En fait, cet ouvrage comporte de bonnes sources et l’analyse n’est pas aussi fausse que ça. Alors pourquoi est il dérangeant ou abscons ?
Tout d’abord par une volonté d’utiliser un langage qui ridiculise l’Occident et valorise l’ennemi: guerre de quatrième génération, l’insurgé innovant et j’en passe… Le Taleb ou l’insurgé irakien se transforment en êtres ubiquitaires doués en nouvelles technologies capables avec quelques dollars de faire dépenser des fortunes aux armées occidentales. Il faut savoir raison garder. Guerre de quatrième génération ? C’est depuis l’Antiquité qu’on connaît la guérilla et la contre guérilla… Evitons l’effet oratoire qui nous aurait fait découvrir une nouvelle forme de guerre… Abscons, je vous dis…
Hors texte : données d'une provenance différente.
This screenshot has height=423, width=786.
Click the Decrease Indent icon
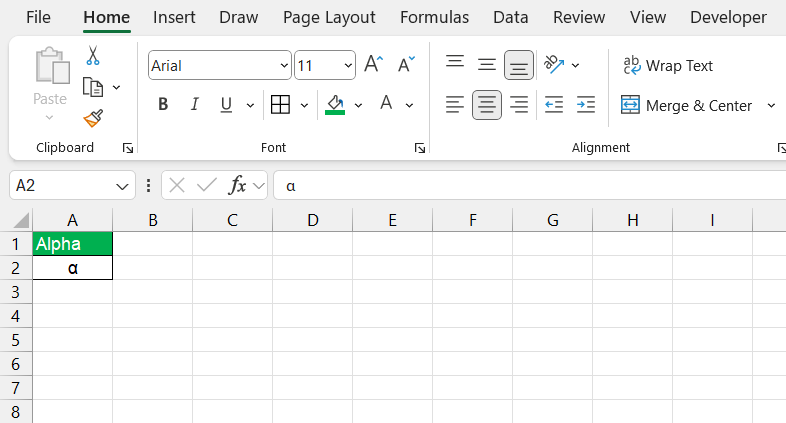pyautogui.click(x=554, y=105)
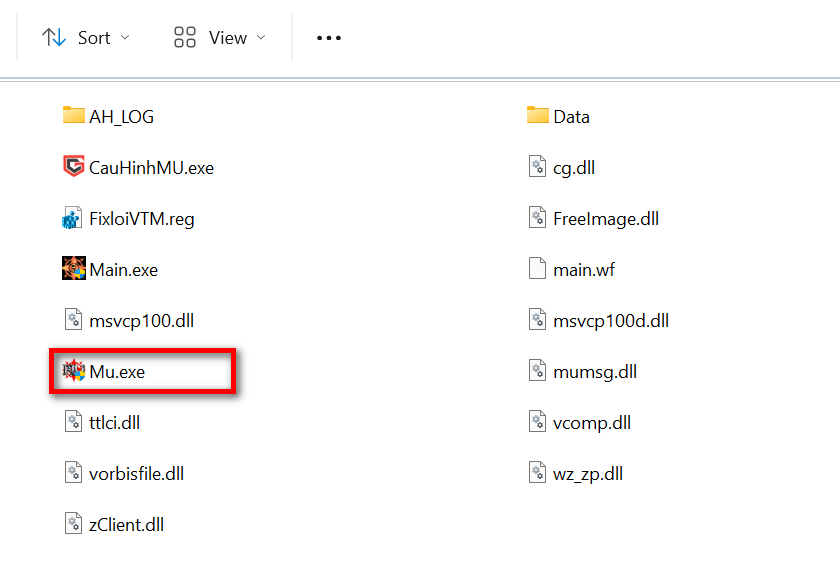The height and width of the screenshot is (581, 840).
Task: Open the See more ellipsis menu
Action: (x=329, y=38)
De facto, les armées occidentales sont confrontées à des difficultés et à une forme de guerre bien connue à laquelle il faut de nouveau s’adapter… N’oublions pas que le corps de bataille de nos armées a été avant tout formaté pour combattre les forces du Pacte de Varsovie et qu’il en est encore fortement marqué… N’oublions pas que, pendant la guerre d’Algérie, il y avait DEUX armées françaises: l’une en Centre Europe, mécanisée, pour le choc. L’autre pour la contre-insurrection en Algérie composées d’unités de secteurs avec leurs commandos de chasse et d’unités d’intervention.
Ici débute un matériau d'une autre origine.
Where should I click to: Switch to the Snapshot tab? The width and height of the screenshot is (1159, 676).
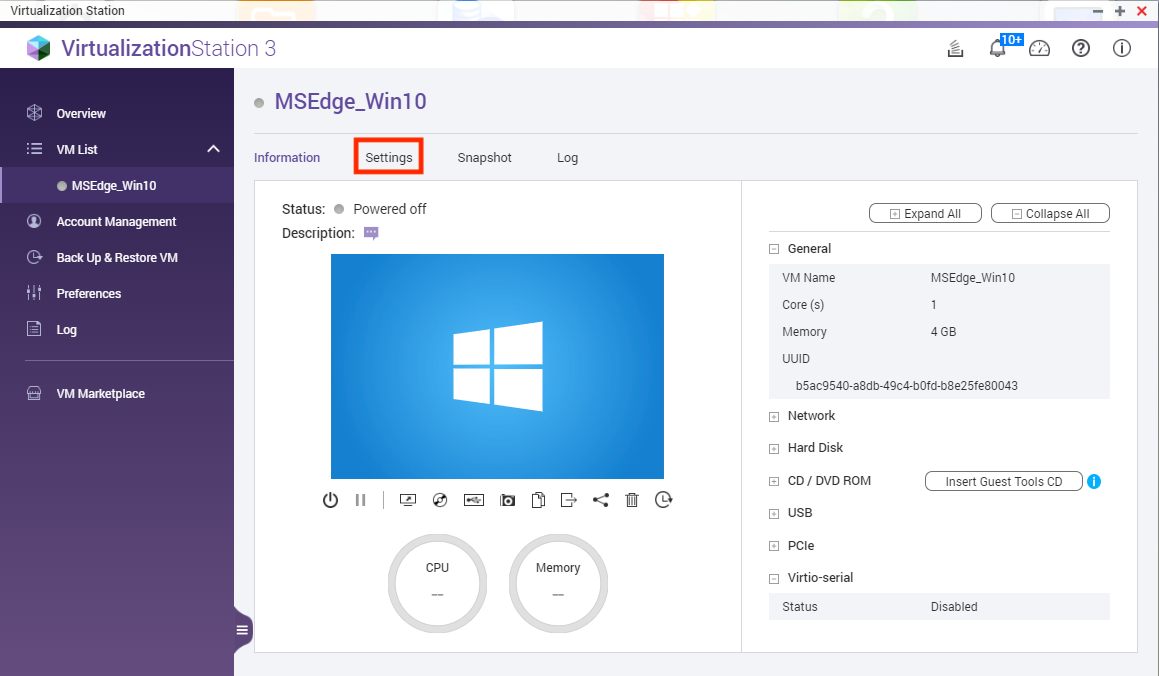point(484,158)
Certes, les pays occidentaux supportent mal les guerres longues avec des pertes humaines… Mais si ces guerres ne sont pas gagnées, sont elles perdues pour autant ? Les guérilleros intégristes se concentrent en Afghanistan et en Irak pour casser de l’Occidental. Mais qui casse qui ? Depuis 2003, l’armée américaine a perdu 4000 hommes et a connu plus de 20.000 blessés. L’équivalent d’une grosse brigade pour les pertes. On est bien loin de la 2ème guerre mondiale et du Vietnam… Et comme on ne communique pas sur les pertes ennemies…
L’ouvrage fait l’impasse sur ces éléments. Plutôt qu’une critique trop systématique d’un mode de guerre jugé dépassé, il eut été souhaitable d’insister nettement plus sur le travail réalisé par Petraeus en Irak et sur la prise en compte certes tardive mais croissante de la guerre contre-insurrectionnelle et de son association avec le civil et le politique. Ces points sont évoqués mais trop succinctement.
En fait, je fatigue un peu de ces ouvrages trop souvent critiques (parfois à juste titre) mais n’apportant pas de réflexion de fond sur les conditions de succès des guerres contre-insurrectionnelles (on peut y perdre ses valeurs) et sur les solutions pour vaincre.
Je n’oublie jamais la réflexion de Mao, maître reconnu de la doctrine de guérilla: « entre le pot de fer et le pot de fer, c’est toujours le pot de fer qui gagne… » Question de motivation, de moyens adaptés et de temps…
Allez lire « Irak, les armées du chaos » de Michel Goya de bien meilleure facture.
174 pages aux éditions Perrin en 2008.
Ah, que voilà une bonne analyse, Bir !
Thanks, my friend ! 😉
Surtout je pense que ces fronts comme l’Afghanistan sont et restent des fronts tertiaires… Les intérêts vitaux de l’occident sont à peine menacés… On y donne à peine notre puissance de feu.. La France c’est 4000 hommes en Afghanistan sur 100 000 hommes… Nous n’y mettrons jamais les moyens. On se sent obligés d’y aller… Mais à peine obligé d’y rester.
@Mouais: pas prioritaire, certes mais il reste quelques beaux problèmes géostratégiques: le sanctuaire pakistanais, la culture du pavot, le risque d’essaimage des mouvements islamistes. L’Afgha a bien servi d’abcès de fixation des va-t-en-guerre islamistes du monde entier. Je ne parlerai pas des droits de l’homme, de la femme, de la démocratie dont tout le monde se fout vraiment… On verra la suite avec le retrait à venir.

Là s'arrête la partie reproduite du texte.